What to do:
Filter the entries that follow, copying every line in which the word "comments" appears.

[Stored items]
= Beginning of Section =

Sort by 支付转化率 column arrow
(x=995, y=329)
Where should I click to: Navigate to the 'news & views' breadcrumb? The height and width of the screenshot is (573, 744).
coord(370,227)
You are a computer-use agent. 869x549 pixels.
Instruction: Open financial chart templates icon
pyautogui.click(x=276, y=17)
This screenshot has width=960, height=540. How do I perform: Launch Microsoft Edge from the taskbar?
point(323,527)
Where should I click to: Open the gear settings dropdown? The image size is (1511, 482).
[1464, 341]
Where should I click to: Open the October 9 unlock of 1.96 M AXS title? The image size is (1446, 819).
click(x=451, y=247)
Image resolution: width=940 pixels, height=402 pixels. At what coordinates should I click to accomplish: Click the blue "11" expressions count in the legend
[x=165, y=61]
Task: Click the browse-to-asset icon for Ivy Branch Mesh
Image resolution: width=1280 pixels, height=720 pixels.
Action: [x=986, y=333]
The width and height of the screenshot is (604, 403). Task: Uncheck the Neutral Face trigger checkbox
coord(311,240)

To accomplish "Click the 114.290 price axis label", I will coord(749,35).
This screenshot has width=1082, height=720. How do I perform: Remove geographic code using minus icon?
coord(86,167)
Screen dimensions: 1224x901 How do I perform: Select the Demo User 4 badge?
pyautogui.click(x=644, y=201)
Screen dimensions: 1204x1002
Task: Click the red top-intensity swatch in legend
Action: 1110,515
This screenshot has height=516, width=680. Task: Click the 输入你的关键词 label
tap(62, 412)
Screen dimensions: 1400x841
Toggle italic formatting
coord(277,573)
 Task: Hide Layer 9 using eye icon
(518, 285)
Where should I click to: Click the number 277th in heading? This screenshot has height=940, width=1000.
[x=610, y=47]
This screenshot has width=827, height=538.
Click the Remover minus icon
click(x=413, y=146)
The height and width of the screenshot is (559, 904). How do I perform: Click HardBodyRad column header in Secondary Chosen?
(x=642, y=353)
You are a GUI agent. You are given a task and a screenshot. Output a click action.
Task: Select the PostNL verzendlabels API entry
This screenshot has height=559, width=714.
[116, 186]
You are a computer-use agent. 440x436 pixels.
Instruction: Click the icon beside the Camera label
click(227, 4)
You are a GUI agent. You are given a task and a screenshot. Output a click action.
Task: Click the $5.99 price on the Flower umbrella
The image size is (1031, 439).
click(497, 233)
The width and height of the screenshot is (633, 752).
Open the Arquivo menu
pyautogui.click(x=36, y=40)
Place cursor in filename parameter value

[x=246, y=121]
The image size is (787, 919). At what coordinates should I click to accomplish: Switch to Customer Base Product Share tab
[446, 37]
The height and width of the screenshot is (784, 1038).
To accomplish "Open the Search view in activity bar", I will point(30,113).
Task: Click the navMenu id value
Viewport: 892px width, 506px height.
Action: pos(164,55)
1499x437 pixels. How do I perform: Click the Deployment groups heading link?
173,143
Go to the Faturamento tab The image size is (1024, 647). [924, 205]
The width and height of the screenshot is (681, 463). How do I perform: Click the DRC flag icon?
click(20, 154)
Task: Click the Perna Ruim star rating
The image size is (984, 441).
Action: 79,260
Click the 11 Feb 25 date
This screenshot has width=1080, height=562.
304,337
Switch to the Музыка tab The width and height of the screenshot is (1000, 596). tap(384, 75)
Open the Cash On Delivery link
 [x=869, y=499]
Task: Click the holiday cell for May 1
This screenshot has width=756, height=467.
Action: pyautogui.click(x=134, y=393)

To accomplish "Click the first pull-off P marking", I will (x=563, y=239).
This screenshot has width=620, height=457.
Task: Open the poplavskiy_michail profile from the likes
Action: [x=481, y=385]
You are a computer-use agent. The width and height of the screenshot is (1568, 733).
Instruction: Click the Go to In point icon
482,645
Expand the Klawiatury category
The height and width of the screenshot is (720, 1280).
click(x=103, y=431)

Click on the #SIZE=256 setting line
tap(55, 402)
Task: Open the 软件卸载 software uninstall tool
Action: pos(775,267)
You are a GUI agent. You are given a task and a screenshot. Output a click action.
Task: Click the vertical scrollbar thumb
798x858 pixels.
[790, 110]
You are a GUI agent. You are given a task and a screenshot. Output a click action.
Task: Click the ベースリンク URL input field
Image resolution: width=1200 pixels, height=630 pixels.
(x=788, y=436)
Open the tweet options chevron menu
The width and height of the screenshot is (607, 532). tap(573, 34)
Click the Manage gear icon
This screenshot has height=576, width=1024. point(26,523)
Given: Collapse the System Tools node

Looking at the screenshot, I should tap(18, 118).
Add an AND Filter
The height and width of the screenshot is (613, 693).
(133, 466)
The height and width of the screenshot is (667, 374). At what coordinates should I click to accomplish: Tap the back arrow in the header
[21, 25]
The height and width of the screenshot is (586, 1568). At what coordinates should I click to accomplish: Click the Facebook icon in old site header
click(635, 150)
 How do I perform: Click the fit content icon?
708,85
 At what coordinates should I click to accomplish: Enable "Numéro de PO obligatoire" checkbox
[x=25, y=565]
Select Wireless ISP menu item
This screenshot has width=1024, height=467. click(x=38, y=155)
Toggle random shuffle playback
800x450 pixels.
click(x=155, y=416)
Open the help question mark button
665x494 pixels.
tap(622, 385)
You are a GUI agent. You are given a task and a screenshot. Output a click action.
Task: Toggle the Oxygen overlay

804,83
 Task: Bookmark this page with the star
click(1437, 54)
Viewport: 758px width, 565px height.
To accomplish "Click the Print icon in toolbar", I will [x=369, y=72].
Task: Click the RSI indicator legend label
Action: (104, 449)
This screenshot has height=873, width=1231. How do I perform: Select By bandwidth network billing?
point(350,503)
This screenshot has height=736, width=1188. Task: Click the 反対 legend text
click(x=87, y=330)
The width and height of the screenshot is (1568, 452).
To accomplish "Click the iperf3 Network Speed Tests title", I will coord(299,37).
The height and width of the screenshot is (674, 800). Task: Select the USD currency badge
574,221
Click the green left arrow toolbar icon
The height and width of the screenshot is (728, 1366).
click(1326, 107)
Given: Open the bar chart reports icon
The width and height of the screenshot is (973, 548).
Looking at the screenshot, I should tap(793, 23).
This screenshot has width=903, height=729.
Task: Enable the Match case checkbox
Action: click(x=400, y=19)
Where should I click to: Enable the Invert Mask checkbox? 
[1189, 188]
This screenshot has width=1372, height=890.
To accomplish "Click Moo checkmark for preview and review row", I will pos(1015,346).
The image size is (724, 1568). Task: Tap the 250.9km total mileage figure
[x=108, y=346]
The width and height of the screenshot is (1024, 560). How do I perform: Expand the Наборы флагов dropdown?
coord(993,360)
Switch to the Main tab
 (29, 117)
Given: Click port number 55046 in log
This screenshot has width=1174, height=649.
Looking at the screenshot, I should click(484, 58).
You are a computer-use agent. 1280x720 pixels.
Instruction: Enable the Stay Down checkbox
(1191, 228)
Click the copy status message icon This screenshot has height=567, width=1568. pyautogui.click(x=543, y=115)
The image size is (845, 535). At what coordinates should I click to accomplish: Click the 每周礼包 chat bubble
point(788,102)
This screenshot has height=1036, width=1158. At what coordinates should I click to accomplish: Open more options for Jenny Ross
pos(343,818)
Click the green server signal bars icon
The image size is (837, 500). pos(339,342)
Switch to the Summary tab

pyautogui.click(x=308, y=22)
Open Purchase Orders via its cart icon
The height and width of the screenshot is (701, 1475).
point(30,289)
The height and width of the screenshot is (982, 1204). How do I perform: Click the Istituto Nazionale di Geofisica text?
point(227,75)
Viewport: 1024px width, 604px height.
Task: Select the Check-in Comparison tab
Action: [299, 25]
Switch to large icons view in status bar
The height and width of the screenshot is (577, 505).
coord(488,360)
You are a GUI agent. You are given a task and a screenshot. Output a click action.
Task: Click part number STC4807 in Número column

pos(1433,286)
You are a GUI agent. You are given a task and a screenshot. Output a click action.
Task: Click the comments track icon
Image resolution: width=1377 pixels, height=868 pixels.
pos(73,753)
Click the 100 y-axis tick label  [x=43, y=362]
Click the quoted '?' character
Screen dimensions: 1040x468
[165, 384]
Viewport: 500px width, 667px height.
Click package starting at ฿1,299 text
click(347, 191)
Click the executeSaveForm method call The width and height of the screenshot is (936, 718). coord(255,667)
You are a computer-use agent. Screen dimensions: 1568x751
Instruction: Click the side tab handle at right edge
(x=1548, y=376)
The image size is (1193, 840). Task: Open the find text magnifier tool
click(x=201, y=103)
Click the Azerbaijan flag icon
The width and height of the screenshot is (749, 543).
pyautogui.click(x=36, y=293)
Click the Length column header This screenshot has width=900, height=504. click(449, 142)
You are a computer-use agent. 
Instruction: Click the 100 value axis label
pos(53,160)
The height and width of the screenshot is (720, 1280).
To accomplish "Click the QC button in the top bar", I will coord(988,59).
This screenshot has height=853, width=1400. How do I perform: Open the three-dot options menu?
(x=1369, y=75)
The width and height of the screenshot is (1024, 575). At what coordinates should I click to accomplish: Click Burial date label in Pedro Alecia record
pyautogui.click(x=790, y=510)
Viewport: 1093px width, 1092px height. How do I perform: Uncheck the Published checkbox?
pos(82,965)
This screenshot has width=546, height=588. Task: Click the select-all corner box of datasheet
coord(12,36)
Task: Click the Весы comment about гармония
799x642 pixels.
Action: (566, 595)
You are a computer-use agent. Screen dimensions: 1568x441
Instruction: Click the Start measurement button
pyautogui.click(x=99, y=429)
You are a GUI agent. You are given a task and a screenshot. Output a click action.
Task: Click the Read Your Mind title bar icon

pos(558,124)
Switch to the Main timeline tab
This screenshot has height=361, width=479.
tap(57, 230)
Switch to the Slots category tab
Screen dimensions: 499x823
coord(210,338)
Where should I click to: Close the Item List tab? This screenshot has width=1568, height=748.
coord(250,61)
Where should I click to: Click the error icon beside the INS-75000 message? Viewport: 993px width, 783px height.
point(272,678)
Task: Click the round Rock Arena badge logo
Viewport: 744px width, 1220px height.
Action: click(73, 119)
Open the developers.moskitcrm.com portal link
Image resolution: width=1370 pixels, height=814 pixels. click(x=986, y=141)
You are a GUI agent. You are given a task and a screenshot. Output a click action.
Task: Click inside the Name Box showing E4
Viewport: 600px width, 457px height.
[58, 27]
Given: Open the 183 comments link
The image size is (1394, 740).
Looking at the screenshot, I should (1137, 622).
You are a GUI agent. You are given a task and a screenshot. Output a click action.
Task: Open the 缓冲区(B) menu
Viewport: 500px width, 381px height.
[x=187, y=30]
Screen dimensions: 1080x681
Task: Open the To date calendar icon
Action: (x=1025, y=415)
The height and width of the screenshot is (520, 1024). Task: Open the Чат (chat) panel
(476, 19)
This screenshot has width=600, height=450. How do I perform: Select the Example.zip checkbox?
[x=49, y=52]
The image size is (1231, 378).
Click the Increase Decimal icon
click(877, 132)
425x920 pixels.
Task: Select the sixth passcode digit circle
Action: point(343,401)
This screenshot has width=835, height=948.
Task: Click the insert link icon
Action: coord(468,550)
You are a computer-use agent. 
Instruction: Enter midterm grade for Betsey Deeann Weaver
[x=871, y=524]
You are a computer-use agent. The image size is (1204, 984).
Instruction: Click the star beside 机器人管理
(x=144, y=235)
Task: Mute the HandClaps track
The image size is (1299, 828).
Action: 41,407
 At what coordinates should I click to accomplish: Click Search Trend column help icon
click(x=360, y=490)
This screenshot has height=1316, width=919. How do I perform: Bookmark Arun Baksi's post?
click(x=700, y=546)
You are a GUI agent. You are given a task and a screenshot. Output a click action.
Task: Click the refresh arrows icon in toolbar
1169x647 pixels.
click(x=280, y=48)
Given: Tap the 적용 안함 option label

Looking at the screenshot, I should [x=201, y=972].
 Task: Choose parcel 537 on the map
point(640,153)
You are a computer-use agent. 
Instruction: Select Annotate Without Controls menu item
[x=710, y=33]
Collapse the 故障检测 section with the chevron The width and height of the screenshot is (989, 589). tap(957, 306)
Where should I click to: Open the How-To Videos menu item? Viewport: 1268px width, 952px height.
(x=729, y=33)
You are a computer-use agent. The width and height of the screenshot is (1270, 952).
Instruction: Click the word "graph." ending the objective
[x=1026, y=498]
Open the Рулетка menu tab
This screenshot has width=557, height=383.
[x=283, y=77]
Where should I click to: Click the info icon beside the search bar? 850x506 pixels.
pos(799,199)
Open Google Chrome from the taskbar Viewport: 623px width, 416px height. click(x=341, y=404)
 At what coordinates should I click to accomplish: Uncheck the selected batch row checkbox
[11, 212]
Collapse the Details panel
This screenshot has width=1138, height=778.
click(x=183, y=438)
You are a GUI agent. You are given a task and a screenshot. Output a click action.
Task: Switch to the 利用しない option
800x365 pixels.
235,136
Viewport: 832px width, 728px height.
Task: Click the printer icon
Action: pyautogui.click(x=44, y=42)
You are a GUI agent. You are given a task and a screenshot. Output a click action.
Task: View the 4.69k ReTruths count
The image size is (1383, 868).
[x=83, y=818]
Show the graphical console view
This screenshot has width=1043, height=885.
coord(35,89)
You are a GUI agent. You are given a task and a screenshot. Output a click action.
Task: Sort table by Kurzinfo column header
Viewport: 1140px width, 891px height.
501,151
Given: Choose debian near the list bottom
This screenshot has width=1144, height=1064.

= End of Section =

Answer to the problem:
Task: Click the comments track icon
Given: Open the 183 comments link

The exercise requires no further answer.